DIRECTIONS —
Below are the entries; return exactly the line with "Task: Expand Agent Orion details chevron" and every later line, without anything else.

[Saved data entries]
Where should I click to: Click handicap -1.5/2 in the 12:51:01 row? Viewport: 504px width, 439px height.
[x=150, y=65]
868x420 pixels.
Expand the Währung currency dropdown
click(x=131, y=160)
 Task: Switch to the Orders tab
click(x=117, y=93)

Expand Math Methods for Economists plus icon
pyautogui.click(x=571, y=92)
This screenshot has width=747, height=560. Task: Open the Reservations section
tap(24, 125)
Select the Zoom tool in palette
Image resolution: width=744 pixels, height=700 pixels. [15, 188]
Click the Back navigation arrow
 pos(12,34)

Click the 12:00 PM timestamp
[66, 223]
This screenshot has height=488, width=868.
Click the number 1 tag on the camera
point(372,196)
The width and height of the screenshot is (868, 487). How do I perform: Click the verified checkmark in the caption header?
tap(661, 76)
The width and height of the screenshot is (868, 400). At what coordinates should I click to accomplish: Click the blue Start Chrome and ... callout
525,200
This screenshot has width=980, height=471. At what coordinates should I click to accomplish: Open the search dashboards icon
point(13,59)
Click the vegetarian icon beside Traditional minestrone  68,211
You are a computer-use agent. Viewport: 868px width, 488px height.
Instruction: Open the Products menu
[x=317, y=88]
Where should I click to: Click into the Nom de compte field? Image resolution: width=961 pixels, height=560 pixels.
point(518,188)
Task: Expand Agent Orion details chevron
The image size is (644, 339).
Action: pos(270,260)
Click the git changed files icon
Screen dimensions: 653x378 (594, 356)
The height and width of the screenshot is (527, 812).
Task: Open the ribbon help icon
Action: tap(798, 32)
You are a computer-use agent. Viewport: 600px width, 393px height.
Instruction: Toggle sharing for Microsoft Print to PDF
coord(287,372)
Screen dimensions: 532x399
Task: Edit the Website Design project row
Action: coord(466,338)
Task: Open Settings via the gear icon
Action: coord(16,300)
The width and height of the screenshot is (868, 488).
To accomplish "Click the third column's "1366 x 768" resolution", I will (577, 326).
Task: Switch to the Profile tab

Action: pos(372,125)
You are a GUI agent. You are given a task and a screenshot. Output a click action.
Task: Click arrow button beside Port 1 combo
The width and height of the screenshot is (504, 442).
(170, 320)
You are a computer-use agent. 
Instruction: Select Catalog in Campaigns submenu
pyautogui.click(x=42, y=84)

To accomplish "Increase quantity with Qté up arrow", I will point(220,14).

SOLUTION TO THIS TASK —
Task: Expand Agent Orion details chevron
The image size is (644, 339).
Action: pos(270,260)
Click the git changed files icon
Screen dimensions: 653x378 (594, 356)
The height and width of the screenshot is (527, 812).
Task: Open the ribbon help icon
Action: tap(798, 32)
You are a computer-use agent. Viewport: 600px width, 393px height.
Instruction: Toggle sharing for Microsoft Print to PDF
coord(287,372)
Screen dimensions: 532x399
Task: Edit the Website Design project row
Action: coord(466,338)
Task: Open Settings via the gear icon
Action: coord(16,300)
The width and height of the screenshot is (868, 488).
To accomplish "Click the third column's "1366 x 768" resolution", I will (577, 326).
Task: Switch to the Profile tab

Action: pos(372,125)
You are a GUI agent. You are given a task and a screenshot. Output a click action.
Task: Click arrow button beside Port 1 combo
The width and height of the screenshot is (504, 442).
(170, 320)
You are a computer-use agent. 
Instruction: Select Catalog in Campaigns submenu
pyautogui.click(x=42, y=84)

To accomplish "Increase quantity with Qté up arrow", I will point(220,14).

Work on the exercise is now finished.